I can’t remember the rest of the conversation, but it went something like this:
“No sorry, Eric, I don’t think I’m going to give him a frowny face.”
“He took my pencil!”
“He didn’t take my pencil, though, why should I give him a frowny face?”
Cue the blank stare I’ve seen hundreds of times by now. “But…but…you’re the teacher!”
“Want me to go talk to Arthur with you?”
“No, I want you to go beat him up and get my pencil back.”
The point of that dialogue is to show you just how much children are trained that authority is the ultimate conflict resolver. Whenever there is a disagreement, if you handle it on your own, an authority will intervene anyway and you’ll get in trouble.

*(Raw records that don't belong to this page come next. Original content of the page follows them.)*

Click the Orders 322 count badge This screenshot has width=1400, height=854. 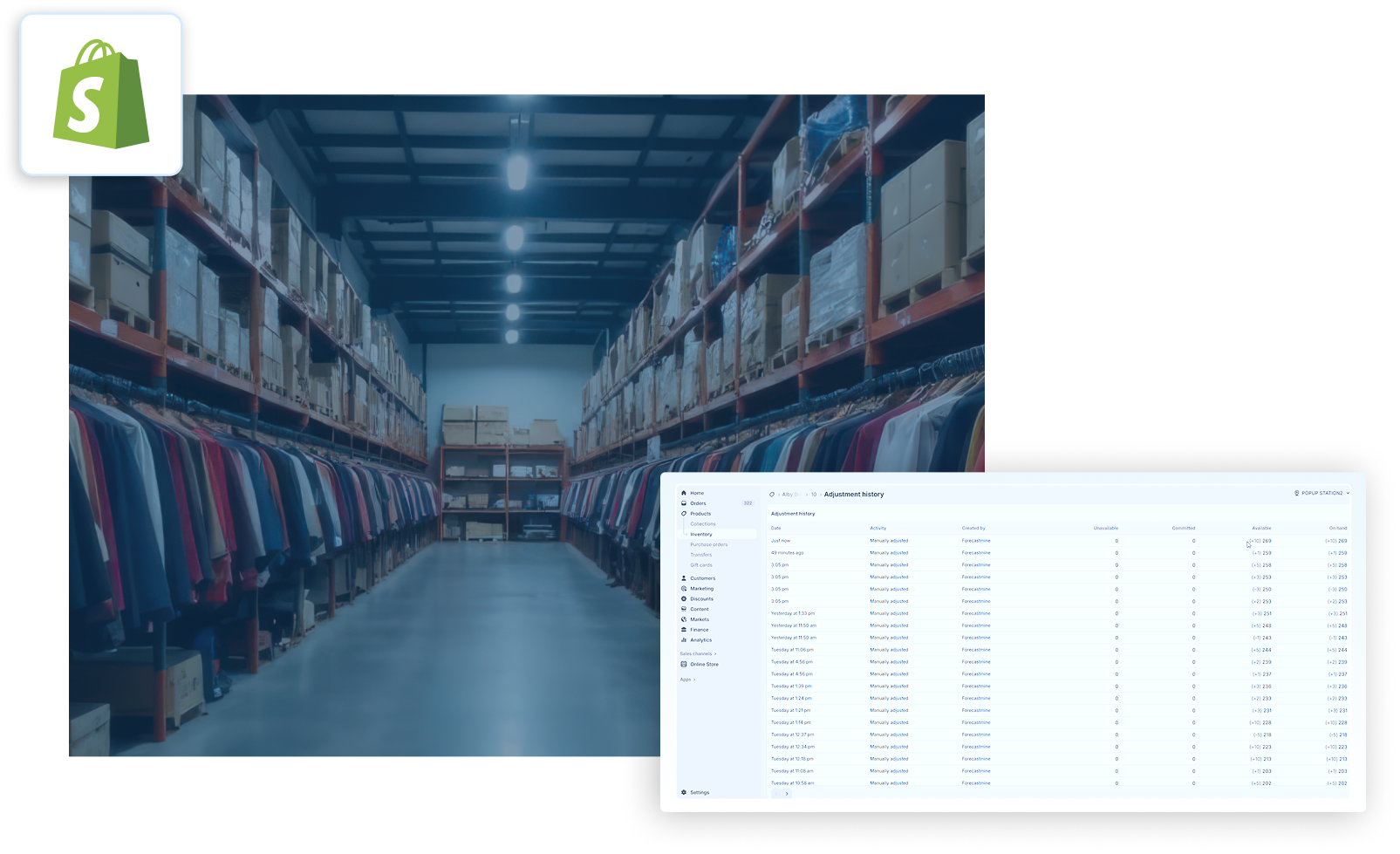(748, 503)
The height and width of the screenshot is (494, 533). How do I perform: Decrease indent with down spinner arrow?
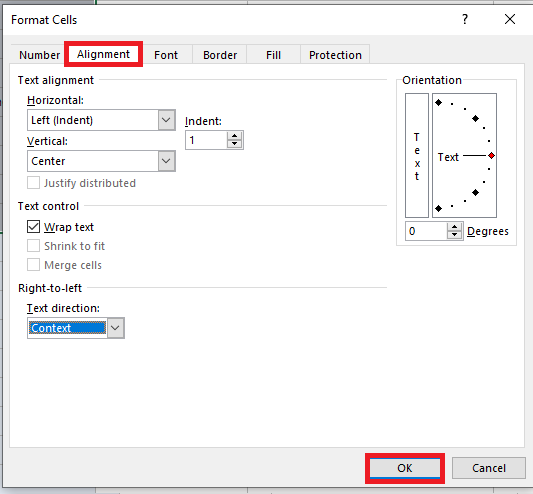pos(234,144)
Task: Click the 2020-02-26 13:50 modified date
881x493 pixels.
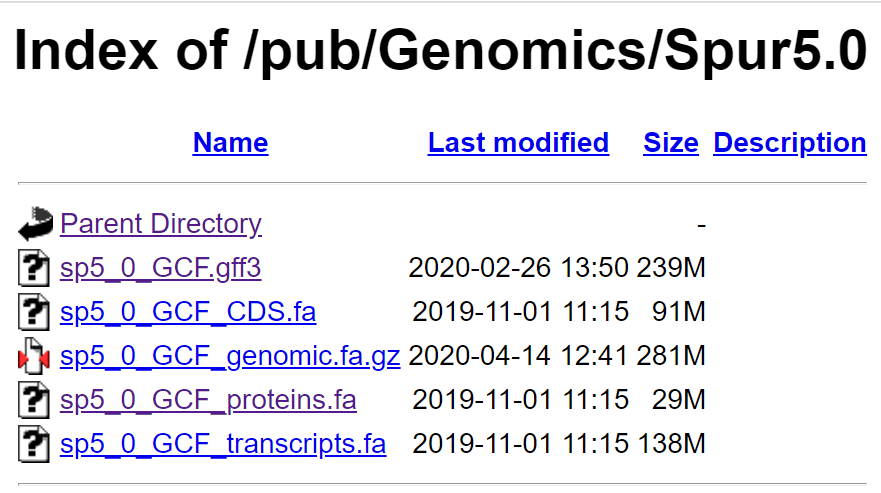Action: 518,268
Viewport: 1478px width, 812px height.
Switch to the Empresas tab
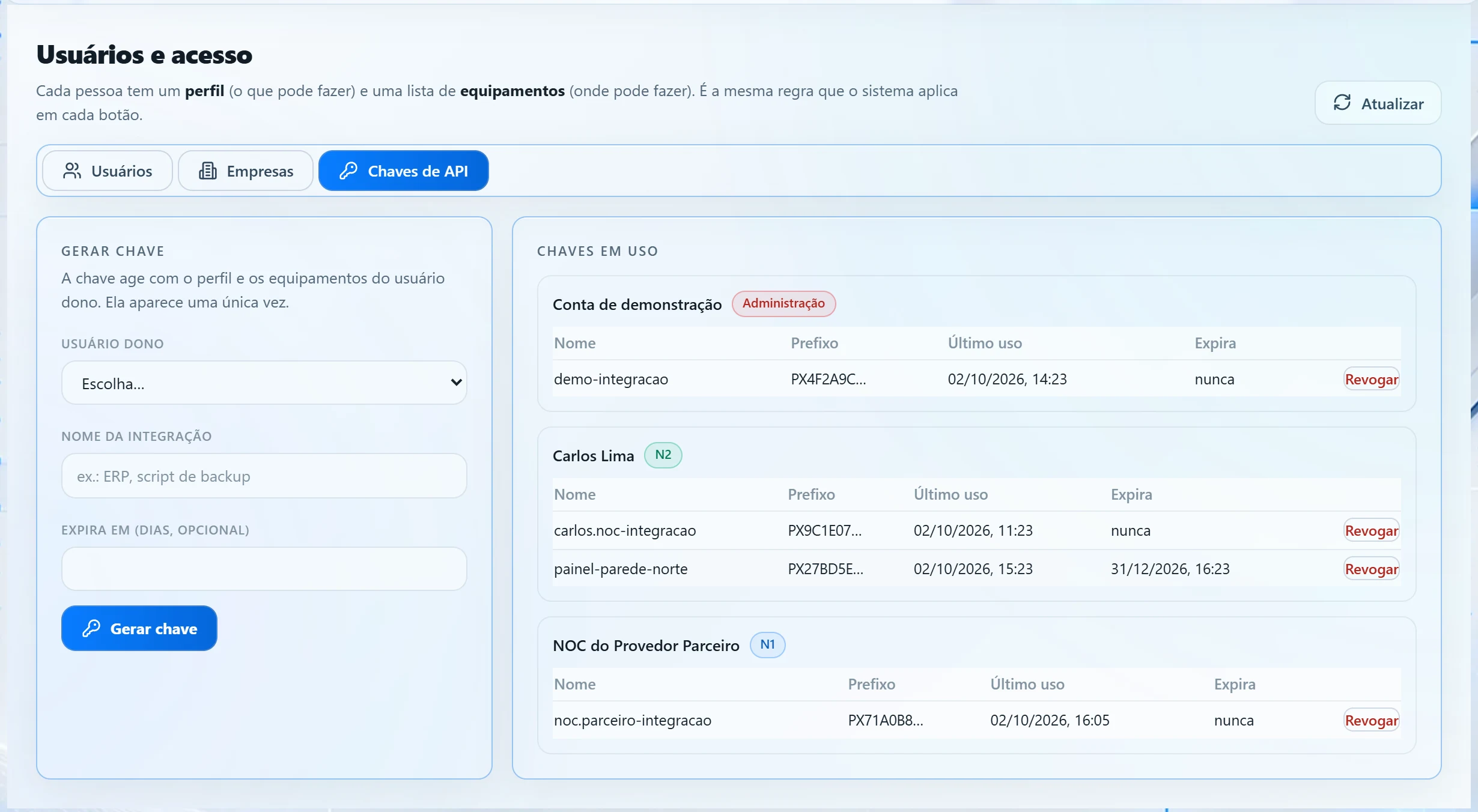[x=246, y=171]
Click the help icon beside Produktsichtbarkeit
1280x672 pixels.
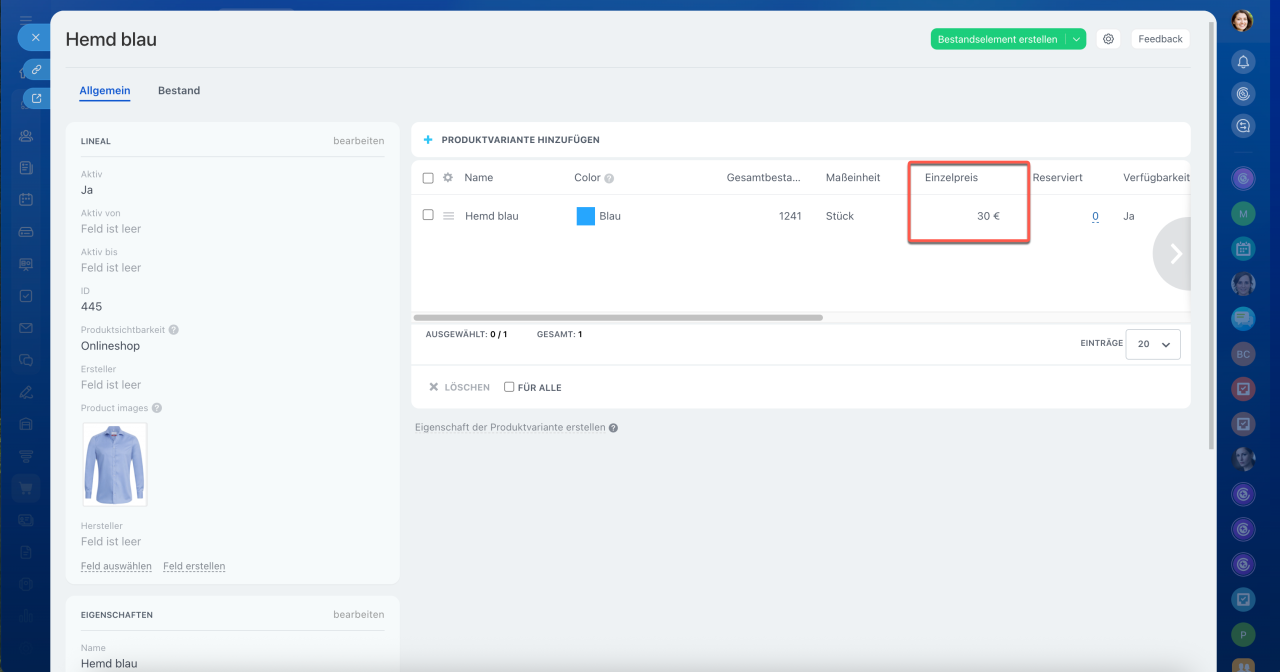click(x=174, y=330)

But if you appeal immediately to authority you might just get your way.
Authority is there to resolve your conflicts, whether or not you want it.
Conclusion
The connections to statism should be blatantly obvious.
Instead of teaching children infinitely valuable conflict resolution skills so that they can learn to handle disagreements peacefully and efficiently, they are taught to fear and avoid conflict. And in the case conflict does arise, they are trained to run immediately to the nearest authority figure and plead their case, otherwise there will be punishment.
This is what most children are exposed to for 12 years of school — and probably longer in their homes.
Is it any surprise that they become adults and can’t imagine a world where conflict is resolved without authority?